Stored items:
╔══

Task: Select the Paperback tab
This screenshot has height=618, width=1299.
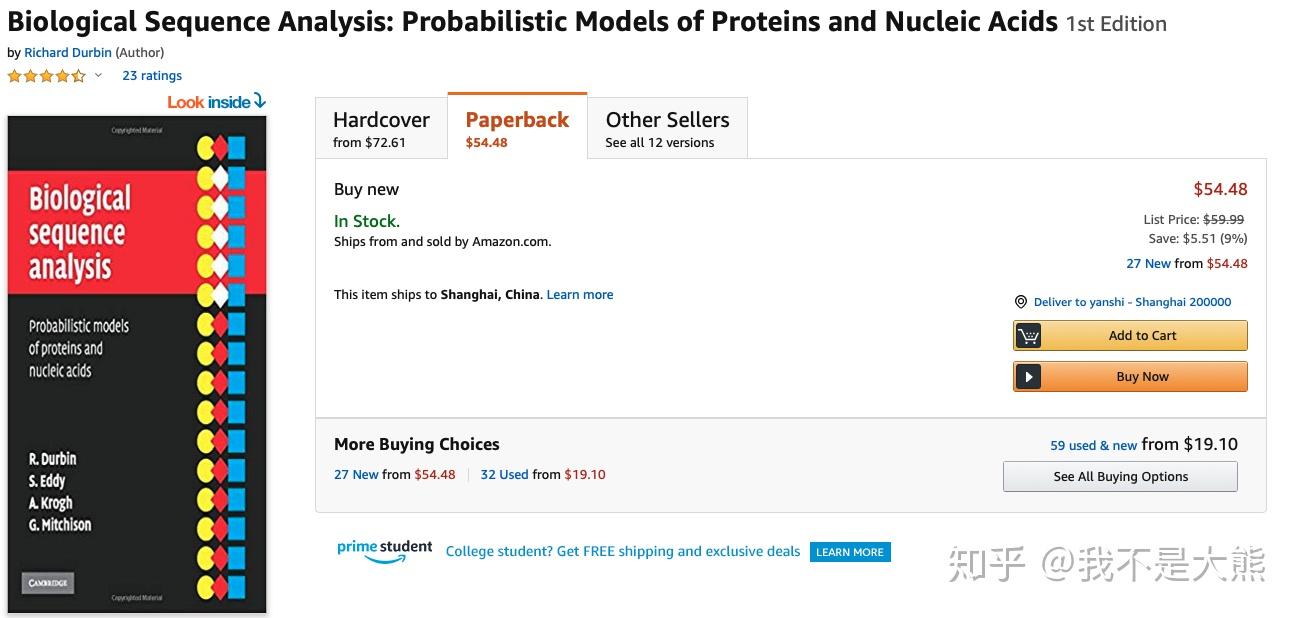Action: (x=517, y=129)
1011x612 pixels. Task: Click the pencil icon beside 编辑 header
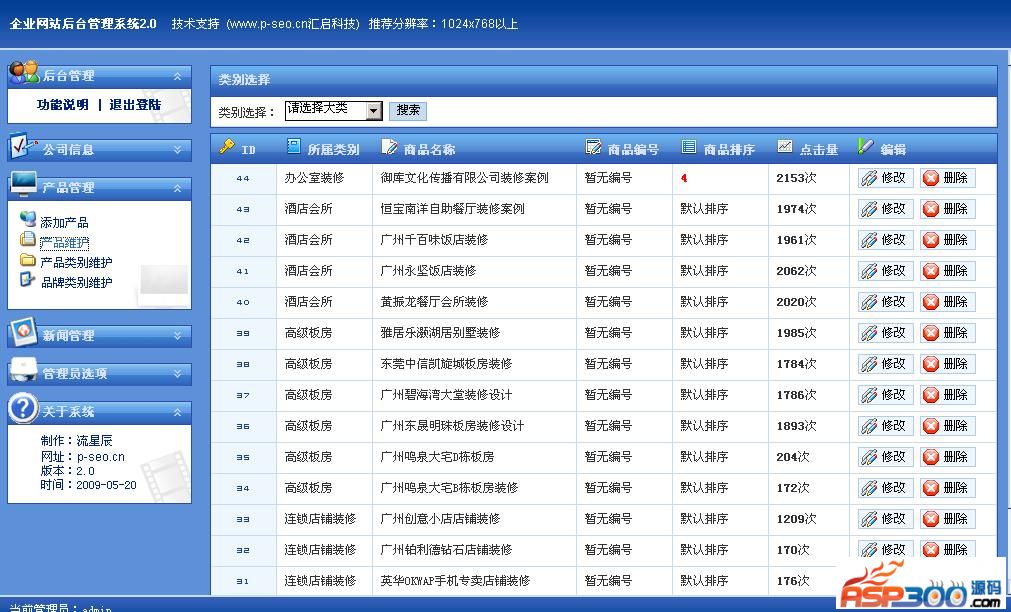866,147
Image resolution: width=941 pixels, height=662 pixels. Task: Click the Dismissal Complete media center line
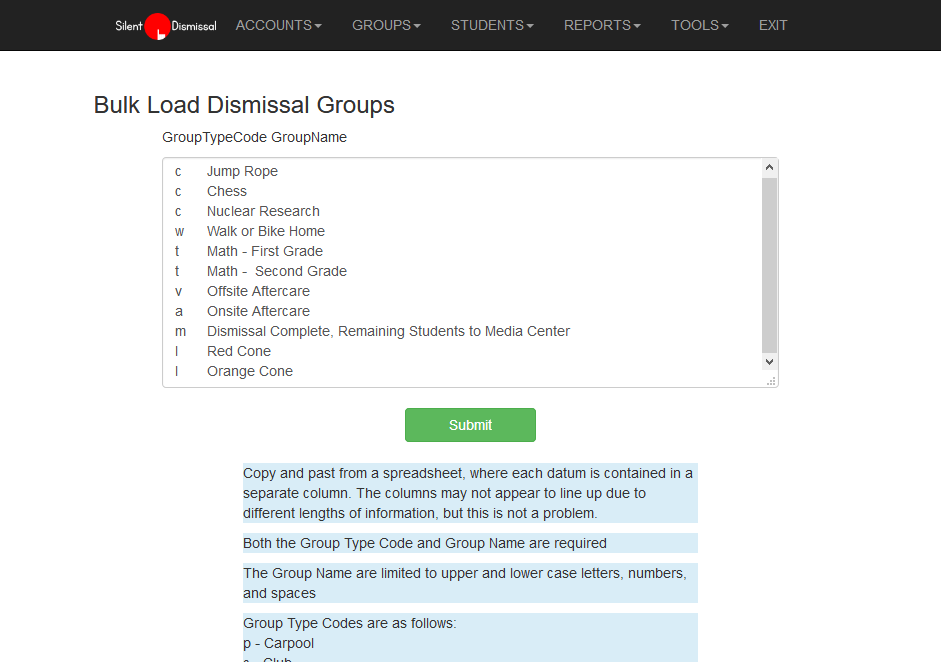[388, 331]
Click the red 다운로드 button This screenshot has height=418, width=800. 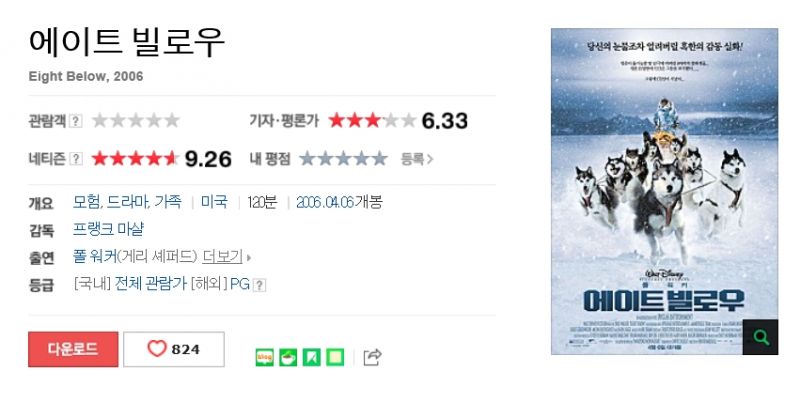[x=73, y=349]
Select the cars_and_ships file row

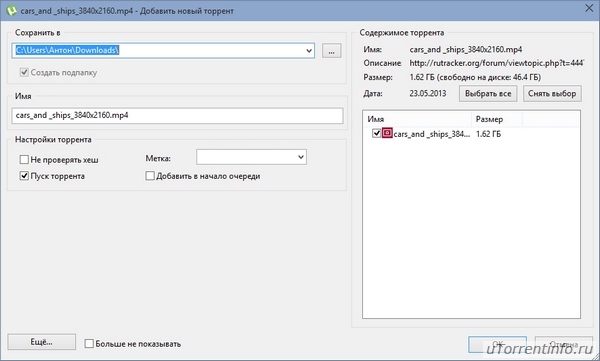coord(471,134)
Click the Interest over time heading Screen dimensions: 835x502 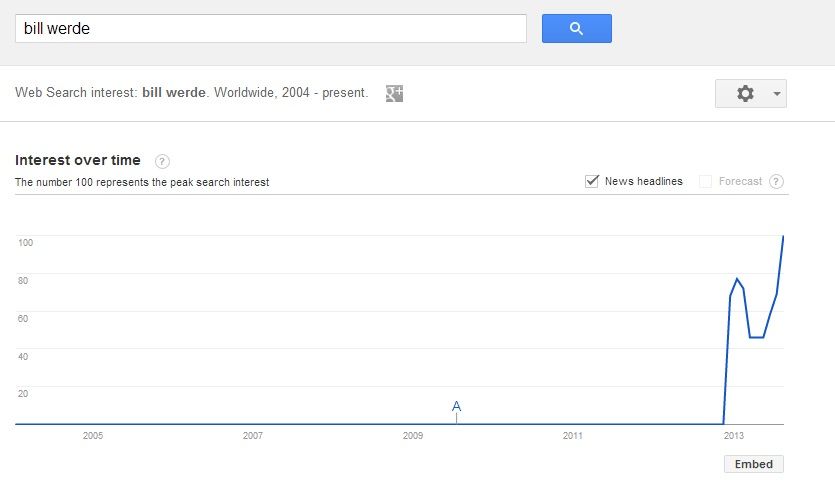point(78,160)
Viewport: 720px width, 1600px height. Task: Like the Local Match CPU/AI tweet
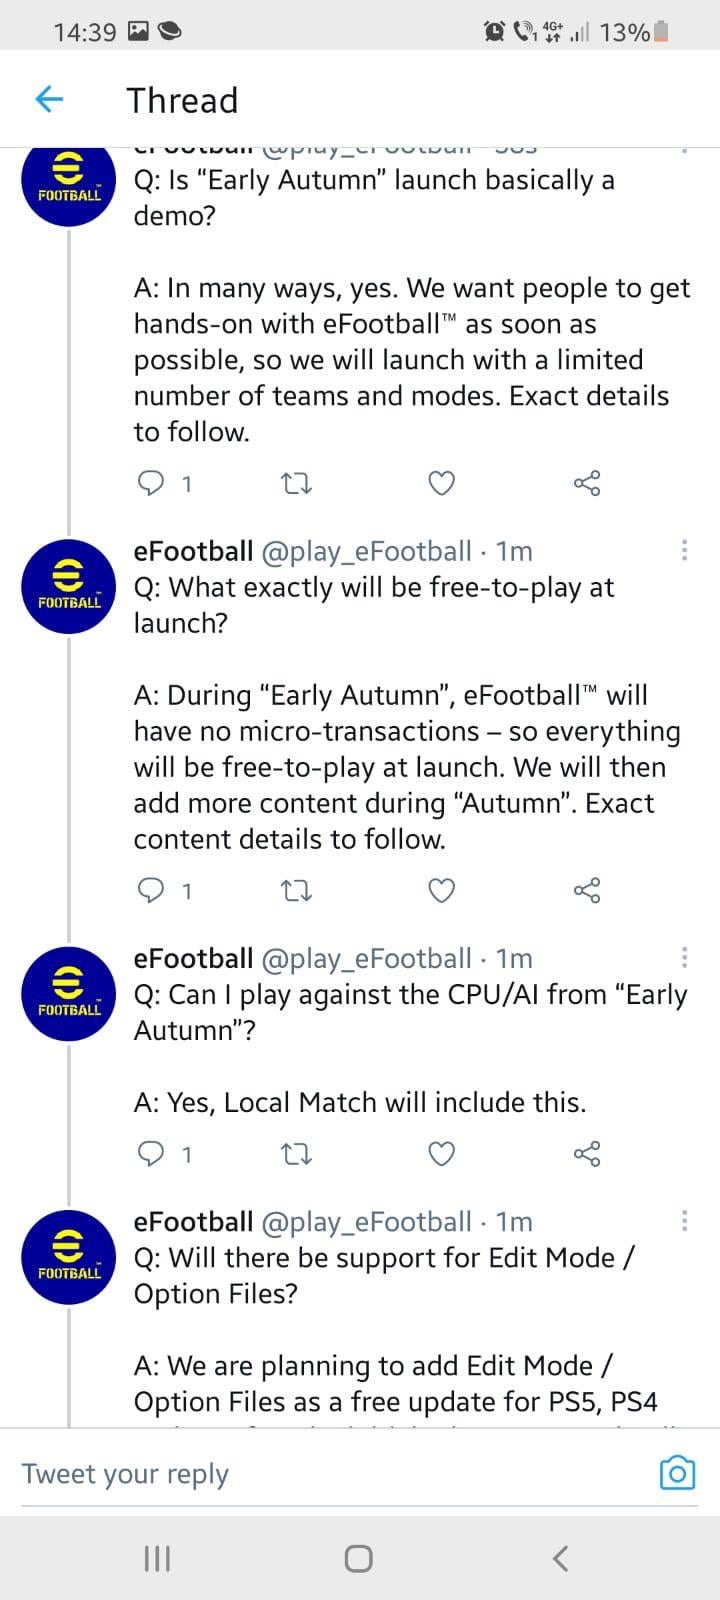pos(442,1154)
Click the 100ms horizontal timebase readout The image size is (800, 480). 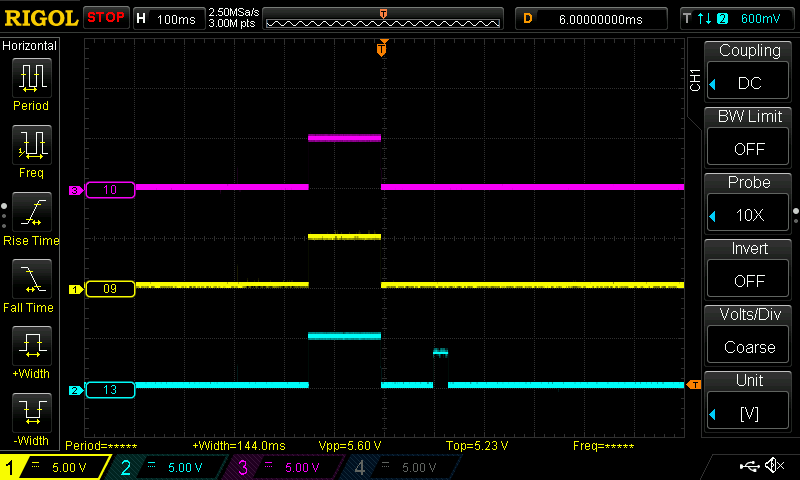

╚══

- _Work item_:
From the line with "Viewport: 720px width, 1600px" down to the last line of the entries above, set down every line exactly, apart from the pictures.

- _Response for this exercise_:
Viewport: 720px width, 1600px height. Task: Like the Local Match CPU/AI tweet
pos(442,1154)
Click the 100ms horizontal timebase readout The image size is (800, 480). 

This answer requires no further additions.